In the partnership with H2O, organizations will be able to run Driverless AI on Power9 systems to accelerate machine learning insights by five times that of competitive offerings, the vendors said. They’ll also be able to use PowerAI with Driverless AI to accelerate their adoption of AI and machine learning techniques. It expands on work the two companies already have done to integrate H2O open-source libraries into IBM’s Data Science Experience.

Sumit Gupta, vice president of AI, machine learning, and HPC at IBM, says that Driverless AI complements what IBM has been doing with PowerAI and the Power9 architecture by automating many of the steps involved with machine learning, enabling enterprises to forgo having to find people with specialized skills and making it easier for average enterprises to adopt AI.

“Your tendency is to go download a bunch of open source machine learning software, figure out what the right systems to buy are, figure out the infrastructure – whether it’s hardware or software – get the data scientists and do all this yourself,” Gupta says. “What we’re presenting to the enterprise market, H2O and IBM together, is a complete AI platform.
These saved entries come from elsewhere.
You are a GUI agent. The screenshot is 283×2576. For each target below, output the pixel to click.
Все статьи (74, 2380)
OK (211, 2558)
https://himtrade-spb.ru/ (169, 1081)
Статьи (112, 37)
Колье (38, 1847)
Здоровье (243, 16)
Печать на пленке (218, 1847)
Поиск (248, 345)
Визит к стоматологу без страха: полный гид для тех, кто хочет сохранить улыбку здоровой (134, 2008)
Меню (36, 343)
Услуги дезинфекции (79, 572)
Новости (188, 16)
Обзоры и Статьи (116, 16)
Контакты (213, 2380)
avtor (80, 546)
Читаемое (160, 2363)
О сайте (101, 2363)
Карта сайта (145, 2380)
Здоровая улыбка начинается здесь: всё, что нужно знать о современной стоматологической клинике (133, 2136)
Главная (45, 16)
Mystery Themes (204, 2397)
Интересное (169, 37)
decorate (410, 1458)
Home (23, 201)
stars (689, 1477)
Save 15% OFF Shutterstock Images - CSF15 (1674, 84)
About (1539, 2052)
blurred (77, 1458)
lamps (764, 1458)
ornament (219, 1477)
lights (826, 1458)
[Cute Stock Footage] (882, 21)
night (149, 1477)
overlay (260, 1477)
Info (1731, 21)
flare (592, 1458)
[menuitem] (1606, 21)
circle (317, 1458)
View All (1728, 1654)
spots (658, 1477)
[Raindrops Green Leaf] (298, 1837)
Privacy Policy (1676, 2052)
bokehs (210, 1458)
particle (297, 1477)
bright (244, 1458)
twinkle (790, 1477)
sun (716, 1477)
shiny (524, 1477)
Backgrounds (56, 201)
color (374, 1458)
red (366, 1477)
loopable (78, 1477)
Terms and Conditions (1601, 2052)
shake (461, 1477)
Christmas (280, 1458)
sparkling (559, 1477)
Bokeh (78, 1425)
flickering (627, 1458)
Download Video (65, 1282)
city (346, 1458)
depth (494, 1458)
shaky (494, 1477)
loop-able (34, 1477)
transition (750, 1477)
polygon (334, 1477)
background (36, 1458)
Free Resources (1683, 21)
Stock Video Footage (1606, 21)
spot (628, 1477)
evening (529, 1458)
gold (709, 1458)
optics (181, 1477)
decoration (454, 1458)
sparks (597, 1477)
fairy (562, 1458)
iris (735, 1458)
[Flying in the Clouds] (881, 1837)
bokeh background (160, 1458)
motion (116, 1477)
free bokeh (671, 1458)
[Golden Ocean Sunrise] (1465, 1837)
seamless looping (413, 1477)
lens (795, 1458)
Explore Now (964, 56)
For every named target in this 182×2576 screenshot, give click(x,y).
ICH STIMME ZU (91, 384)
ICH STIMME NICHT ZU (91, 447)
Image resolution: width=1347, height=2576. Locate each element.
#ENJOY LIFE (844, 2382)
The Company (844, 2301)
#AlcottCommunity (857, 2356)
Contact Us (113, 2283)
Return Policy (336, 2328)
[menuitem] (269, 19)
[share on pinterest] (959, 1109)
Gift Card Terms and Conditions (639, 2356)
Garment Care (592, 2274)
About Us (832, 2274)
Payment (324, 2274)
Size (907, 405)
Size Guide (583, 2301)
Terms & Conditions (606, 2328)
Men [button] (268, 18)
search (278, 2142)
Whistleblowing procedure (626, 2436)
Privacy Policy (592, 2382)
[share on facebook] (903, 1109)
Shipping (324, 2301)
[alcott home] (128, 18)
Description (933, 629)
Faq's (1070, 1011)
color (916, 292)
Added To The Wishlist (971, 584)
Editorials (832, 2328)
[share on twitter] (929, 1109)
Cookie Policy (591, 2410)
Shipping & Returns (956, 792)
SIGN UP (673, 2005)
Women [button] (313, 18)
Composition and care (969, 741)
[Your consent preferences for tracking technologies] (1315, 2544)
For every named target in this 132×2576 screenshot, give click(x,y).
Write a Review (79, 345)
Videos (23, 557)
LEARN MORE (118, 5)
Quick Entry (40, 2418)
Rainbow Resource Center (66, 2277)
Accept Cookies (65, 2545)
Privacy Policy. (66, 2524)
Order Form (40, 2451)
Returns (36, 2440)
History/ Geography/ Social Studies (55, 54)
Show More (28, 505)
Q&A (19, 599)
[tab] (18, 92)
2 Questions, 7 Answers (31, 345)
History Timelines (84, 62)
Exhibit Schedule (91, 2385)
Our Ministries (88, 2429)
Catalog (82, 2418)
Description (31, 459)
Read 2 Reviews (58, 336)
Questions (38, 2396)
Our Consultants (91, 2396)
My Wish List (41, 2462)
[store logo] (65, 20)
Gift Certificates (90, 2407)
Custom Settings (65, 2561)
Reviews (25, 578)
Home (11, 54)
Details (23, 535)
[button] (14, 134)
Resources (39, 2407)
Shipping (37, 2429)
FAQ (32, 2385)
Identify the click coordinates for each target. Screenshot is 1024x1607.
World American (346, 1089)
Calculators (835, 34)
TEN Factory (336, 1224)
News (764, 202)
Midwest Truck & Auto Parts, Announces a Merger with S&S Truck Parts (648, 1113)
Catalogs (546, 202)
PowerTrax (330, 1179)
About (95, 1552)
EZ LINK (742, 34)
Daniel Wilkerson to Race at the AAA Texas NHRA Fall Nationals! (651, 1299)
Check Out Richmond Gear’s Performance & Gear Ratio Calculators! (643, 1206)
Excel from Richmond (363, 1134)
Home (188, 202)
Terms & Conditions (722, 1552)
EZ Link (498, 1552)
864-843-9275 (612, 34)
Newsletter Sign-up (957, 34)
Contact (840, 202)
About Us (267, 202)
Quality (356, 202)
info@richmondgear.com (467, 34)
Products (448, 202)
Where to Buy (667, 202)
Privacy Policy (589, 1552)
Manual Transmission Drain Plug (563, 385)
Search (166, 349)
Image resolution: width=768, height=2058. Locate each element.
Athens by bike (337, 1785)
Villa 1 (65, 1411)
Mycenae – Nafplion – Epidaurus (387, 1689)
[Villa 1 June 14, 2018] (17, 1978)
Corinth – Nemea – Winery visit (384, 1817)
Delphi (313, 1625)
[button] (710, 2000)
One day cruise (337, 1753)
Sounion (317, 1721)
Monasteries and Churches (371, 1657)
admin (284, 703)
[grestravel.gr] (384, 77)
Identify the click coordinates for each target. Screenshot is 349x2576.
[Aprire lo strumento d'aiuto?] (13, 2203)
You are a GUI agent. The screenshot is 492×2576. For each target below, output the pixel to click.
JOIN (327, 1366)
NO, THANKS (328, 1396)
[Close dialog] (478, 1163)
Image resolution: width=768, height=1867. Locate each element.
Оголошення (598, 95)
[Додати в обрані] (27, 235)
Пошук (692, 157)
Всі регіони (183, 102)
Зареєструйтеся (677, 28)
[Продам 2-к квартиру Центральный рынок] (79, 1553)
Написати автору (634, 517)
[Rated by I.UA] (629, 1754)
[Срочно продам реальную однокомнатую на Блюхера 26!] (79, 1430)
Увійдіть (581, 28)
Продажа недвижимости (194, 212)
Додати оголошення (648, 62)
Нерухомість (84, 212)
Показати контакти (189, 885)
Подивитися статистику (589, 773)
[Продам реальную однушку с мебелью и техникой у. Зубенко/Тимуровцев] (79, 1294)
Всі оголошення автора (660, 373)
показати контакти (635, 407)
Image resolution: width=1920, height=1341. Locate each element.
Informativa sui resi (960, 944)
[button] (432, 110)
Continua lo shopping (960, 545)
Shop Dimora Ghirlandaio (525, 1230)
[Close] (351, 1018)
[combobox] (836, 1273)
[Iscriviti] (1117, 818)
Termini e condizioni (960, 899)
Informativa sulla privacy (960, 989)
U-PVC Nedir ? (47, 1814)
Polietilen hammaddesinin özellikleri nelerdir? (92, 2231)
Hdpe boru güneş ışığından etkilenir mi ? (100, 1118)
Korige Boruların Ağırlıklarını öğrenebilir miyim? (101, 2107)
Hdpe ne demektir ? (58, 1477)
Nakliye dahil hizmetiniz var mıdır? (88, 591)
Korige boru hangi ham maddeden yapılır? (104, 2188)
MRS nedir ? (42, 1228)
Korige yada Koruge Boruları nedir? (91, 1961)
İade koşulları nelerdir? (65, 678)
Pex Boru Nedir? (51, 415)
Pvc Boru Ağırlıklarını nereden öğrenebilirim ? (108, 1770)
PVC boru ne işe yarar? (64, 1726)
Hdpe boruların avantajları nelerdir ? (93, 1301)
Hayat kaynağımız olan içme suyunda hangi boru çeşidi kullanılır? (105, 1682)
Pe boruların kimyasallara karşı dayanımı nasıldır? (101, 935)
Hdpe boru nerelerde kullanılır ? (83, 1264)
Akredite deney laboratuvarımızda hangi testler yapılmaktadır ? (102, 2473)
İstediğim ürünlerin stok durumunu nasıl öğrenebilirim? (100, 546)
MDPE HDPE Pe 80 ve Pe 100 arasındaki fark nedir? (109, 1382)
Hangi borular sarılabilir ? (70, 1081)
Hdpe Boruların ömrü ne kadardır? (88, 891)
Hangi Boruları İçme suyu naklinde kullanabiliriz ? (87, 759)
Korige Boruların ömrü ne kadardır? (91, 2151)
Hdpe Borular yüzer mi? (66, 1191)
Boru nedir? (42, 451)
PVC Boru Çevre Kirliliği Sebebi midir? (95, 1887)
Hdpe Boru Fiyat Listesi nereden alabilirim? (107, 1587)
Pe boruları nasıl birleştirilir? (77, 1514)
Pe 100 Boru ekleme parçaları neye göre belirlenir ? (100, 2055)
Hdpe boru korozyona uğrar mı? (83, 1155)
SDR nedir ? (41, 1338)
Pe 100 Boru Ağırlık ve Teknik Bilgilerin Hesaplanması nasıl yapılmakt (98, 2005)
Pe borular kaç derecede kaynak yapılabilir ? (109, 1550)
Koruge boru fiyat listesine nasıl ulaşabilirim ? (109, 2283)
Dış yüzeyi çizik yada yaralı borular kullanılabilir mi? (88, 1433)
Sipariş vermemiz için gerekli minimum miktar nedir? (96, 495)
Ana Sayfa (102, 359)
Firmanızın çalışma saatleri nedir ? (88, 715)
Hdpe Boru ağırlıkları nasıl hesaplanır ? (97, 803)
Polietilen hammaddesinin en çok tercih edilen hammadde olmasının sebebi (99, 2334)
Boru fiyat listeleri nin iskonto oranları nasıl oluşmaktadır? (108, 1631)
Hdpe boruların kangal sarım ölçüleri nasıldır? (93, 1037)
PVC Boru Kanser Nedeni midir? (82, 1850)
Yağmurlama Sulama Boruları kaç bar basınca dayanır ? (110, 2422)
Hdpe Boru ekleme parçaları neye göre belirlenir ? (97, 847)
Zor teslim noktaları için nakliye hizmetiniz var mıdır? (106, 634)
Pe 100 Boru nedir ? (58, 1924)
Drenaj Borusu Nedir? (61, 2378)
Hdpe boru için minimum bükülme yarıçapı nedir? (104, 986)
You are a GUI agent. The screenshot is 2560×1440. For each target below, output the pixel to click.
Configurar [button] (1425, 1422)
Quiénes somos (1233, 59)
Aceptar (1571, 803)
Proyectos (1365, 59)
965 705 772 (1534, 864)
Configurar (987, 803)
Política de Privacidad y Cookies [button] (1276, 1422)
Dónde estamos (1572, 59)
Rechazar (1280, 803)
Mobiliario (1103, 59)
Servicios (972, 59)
You roll it in, you have all these automated machine learning features that you still need a data engineer or a somewhat trained data scientist but not a super ninja data scientist.”

H2O’s Ambati said he has seen growing momentum among enterprise customers – which include Comcast, Progressive Insurance, Walgreens, and PayPal – to use AI and machine learning in more parts of their businesses. At Capital One, the company’s technology was used for fraud detection. It then starting to be used in other areas, such as auto financing.

“By the end of years of work there, they built a center for machine learning and AI excellence, and AI became more of a transformative moment throughout the company as opposed to a couple of use cases,” he says. “What we’re beginning to see is that that is a much wider [path] in AI-first companies. There are a lot more AI-infused companies as opposed to just being helpful in [smaller use cases]. There are a lot of interesting use cases you would never have typically thought of as a forward-looking use case, but once we land into a company, when they see AI being adopted by one group, we’re seeing it adopted across all groups.”

Right now it’s the gap in skills that is the challenge.

“The problem we have right now is the time, the data and the AI technologies have arrived,” Ambati says. “Industries are becoming inundated with data. Even individuals have been inundated with data. The time for applying AI to simplify our lives is now, but unfortunately … not all of us are physicists or are able to look at data in ways that a mathematician or a Kaggle grand master can look at it and simplify that data in a very simple kind of way. Businesses are competing in a very global world where math and sciences and technology are in a place where we can no longer bet our farm on our engineering talent and the rate in which we can build it. Automation is the only way to go. If we, as an economy and a culture, want to keep up our place in the race for the future, we need to be applying AI almost ubiquitously.”